***** Listado de datos *****

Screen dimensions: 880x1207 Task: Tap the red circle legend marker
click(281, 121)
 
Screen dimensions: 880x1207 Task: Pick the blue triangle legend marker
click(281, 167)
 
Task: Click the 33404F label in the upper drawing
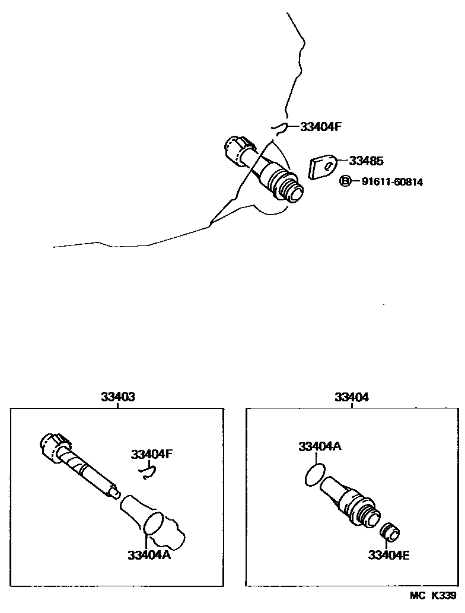pyautogui.click(x=322, y=126)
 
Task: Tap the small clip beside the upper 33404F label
pyautogui.click(x=279, y=127)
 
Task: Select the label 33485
pyautogui.click(x=366, y=161)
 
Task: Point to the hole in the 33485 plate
pyautogui.click(x=327, y=167)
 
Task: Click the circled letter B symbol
pyautogui.click(x=345, y=181)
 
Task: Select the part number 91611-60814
pyautogui.click(x=392, y=182)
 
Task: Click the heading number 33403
pyautogui.click(x=117, y=398)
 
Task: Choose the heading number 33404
pyautogui.click(x=351, y=398)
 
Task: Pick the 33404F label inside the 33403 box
pyautogui.click(x=151, y=454)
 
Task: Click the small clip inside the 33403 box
pyautogui.click(x=147, y=471)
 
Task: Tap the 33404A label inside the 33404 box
pyautogui.click(x=320, y=446)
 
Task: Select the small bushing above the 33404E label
pyautogui.click(x=390, y=532)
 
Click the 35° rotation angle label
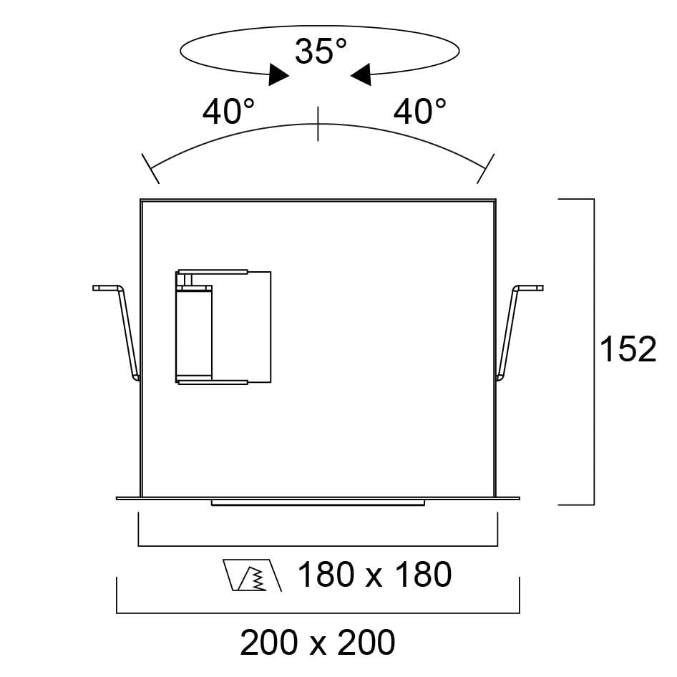pyautogui.click(x=321, y=51)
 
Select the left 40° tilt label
pyautogui.click(x=228, y=112)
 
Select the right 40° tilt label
pyautogui.click(x=419, y=112)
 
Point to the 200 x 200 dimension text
pyautogui.click(x=317, y=643)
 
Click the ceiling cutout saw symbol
pyautogui.click(x=253, y=575)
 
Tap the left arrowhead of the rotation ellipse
pyautogui.click(x=278, y=75)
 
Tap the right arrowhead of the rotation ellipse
pyautogui.click(x=361, y=75)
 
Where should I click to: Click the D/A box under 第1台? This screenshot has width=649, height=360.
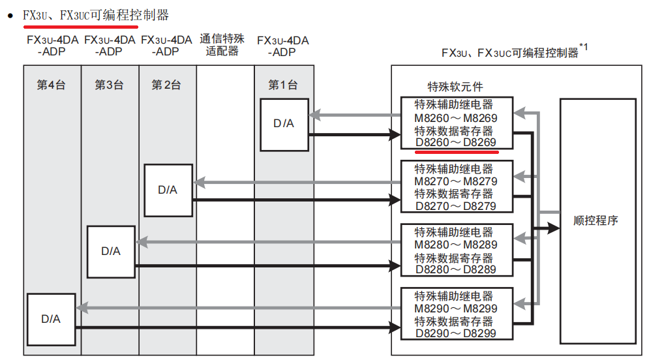click(x=284, y=124)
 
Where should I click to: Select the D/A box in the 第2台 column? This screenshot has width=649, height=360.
click(x=168, y=190)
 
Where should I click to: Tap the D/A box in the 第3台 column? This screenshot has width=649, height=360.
click(x=111, y=251)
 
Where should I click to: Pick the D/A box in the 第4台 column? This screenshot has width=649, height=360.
click(x=51, y=319)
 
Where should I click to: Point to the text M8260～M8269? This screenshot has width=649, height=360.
click(x=455, y=118)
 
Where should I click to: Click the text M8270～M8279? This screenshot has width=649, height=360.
click(x=455, y=181)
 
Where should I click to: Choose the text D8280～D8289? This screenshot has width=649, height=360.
click(x=455, y=269)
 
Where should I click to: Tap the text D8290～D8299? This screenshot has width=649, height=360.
click(x=455, y=333)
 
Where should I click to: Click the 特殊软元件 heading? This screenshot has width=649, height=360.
click(x=455, y=87)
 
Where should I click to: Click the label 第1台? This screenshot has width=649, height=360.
click(x=283, y=85)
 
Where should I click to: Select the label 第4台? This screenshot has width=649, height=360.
click(x=51, y=85)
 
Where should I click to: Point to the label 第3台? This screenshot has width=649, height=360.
click(x=109, y=85)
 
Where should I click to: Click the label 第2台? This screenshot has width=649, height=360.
click(x=166, y=85)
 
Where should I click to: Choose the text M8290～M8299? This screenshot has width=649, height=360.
click(x=455, y=308)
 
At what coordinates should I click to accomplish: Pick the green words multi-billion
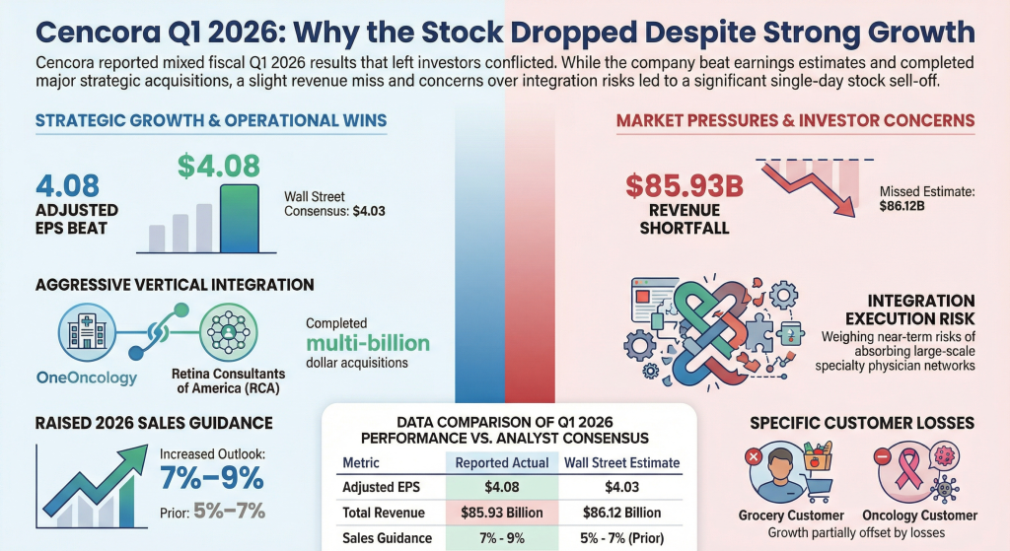tap(367, 344)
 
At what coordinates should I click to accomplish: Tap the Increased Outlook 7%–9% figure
tap(212, 479)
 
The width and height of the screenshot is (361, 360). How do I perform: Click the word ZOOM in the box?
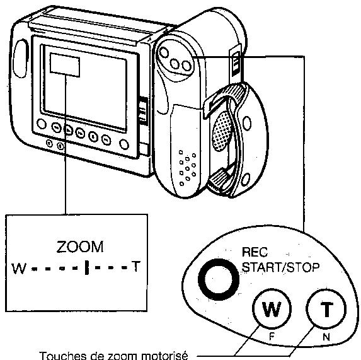click(x=80, y=247)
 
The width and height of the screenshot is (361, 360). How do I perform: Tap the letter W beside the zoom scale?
click(x=20, y=269)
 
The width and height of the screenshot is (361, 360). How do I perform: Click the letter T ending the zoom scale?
click(x=135, y=266)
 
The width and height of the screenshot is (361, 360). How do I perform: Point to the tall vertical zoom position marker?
click(x=86, y=267)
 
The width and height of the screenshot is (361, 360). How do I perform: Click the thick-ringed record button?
click(x=218, y=279)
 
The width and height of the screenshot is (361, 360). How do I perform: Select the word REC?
click(x=255, y=252)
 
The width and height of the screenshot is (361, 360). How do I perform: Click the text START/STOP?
click(x=281, y=267)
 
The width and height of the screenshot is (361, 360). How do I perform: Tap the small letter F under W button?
click(x=272, y=337)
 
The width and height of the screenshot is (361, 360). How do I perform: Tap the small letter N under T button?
click(x=326, y=337)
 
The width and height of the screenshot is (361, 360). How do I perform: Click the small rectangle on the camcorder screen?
click(x=65, y=65)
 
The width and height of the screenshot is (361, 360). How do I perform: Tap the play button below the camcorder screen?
click(x=68, y=131)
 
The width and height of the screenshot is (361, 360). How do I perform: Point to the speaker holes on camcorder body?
click(x=187, y=168)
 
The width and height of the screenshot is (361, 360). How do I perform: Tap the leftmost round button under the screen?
click(x=42, y=124)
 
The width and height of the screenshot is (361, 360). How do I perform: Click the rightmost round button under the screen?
click(x=124, y=144)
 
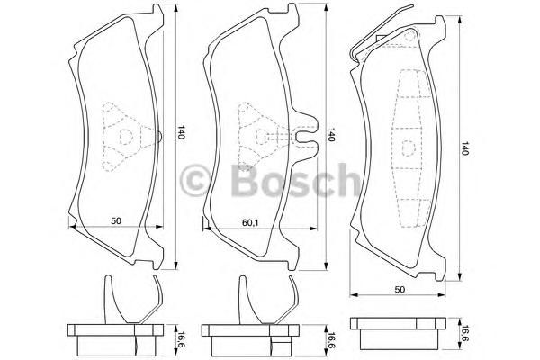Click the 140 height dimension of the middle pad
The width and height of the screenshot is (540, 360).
(330, 135)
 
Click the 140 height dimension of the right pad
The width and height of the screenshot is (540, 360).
(465, 148)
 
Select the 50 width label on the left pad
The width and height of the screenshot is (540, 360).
(116, 220)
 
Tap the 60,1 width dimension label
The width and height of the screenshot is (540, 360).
(250, 222)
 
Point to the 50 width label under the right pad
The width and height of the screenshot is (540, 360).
(400, 290)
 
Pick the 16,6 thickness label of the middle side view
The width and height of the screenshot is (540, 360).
(330, 339)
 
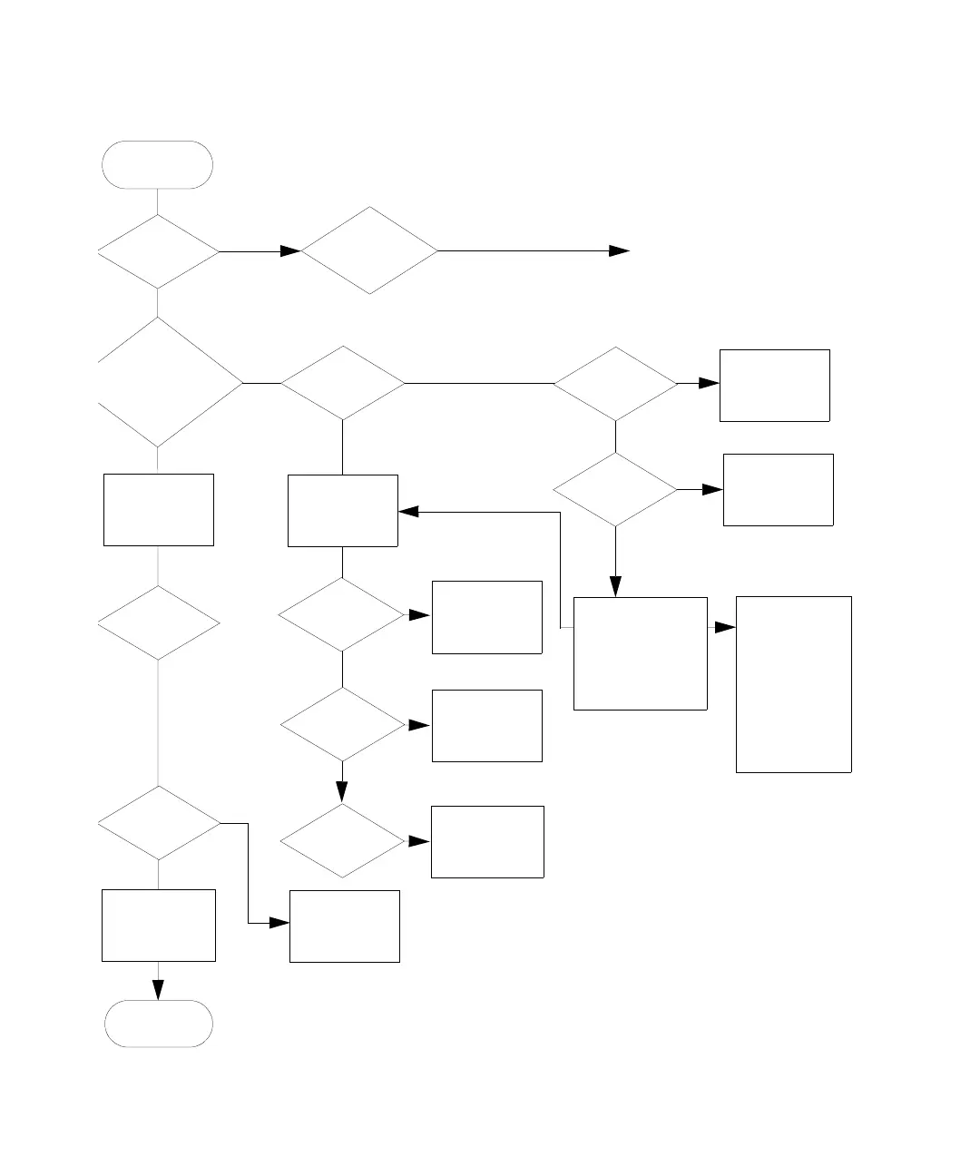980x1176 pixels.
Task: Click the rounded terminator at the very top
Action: (158, 165)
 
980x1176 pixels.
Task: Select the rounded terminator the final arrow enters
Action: (159, 1024)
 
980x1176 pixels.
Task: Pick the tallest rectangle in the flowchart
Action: (793, 684)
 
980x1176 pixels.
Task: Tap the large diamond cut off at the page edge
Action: (163, 383)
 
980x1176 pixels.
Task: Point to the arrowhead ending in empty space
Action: (620, 250)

*****

Tarea asignada: Extrae y copia cada línea del listado anterior que contenga la palabra "scale". Ten en cuenta que se distinguen mayúsculas y minúsculas.

Resultado completo:
The width and height of the screenshot is (361, 360). How do I perform: Tap the letter W beside the zoom scale?
The width and height of the screenshot is (361, 360). How do I perform: Click the letter T ending the zoom scale?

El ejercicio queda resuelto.